### ASSIGNMENT
Exactly as they appear below, repeat the lines from the one with "Task: Open the Math Zone symbols icon" through the one with "The height and", and no others.

### RECORDS
*** Begin section ***

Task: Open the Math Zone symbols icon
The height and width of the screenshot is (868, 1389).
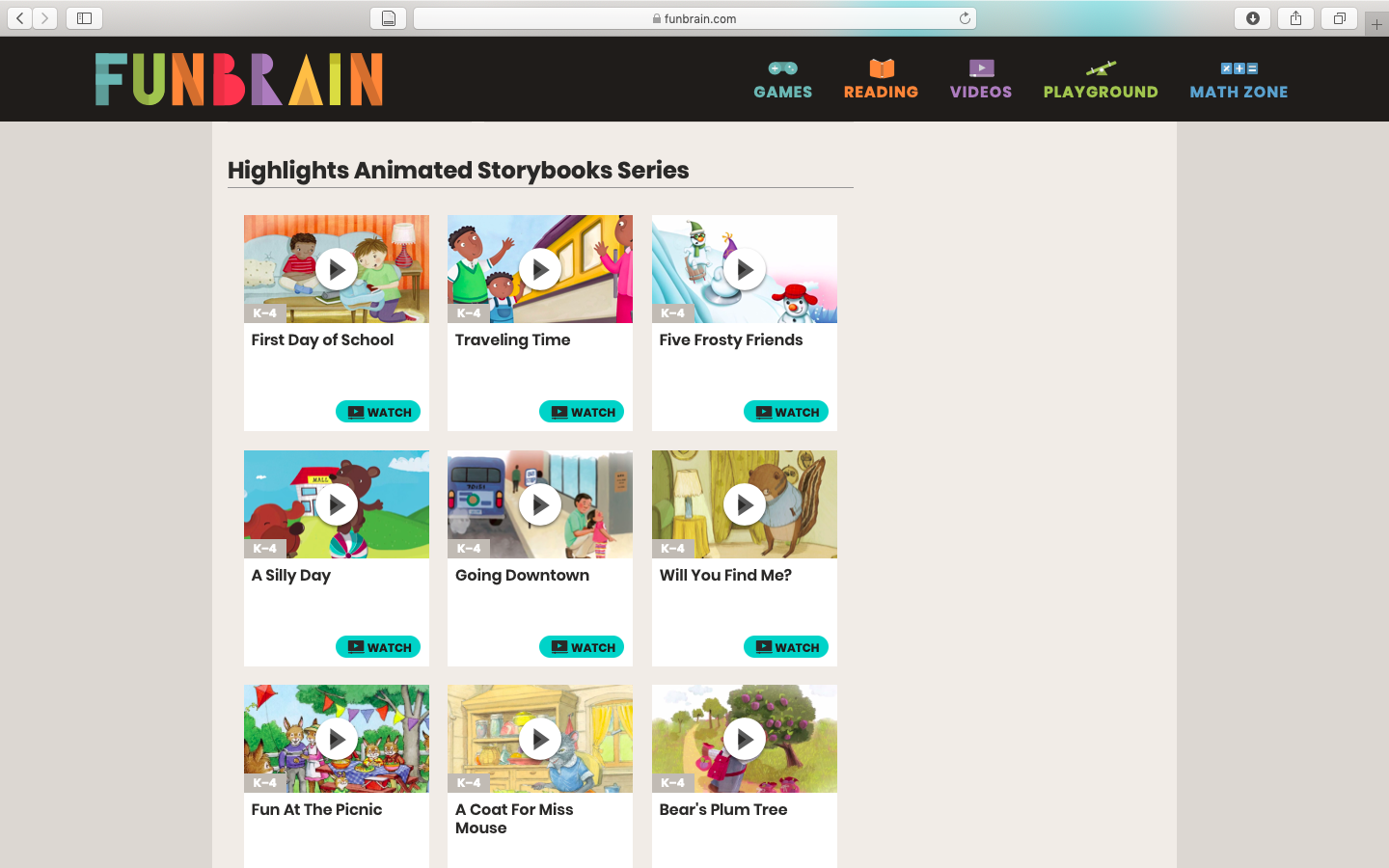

*** End section ***
*** Begin section ***

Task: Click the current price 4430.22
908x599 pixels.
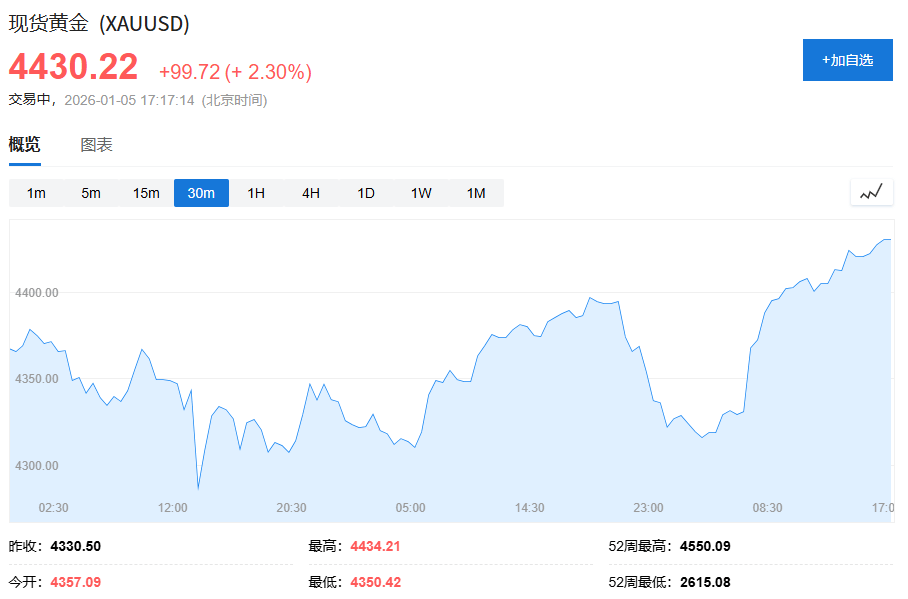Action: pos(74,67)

*** End section ***

### RESPONSE TO THE TASK
Task: Open the Math Zone symbols icon
The height and width of the screenshot is (868, 1389).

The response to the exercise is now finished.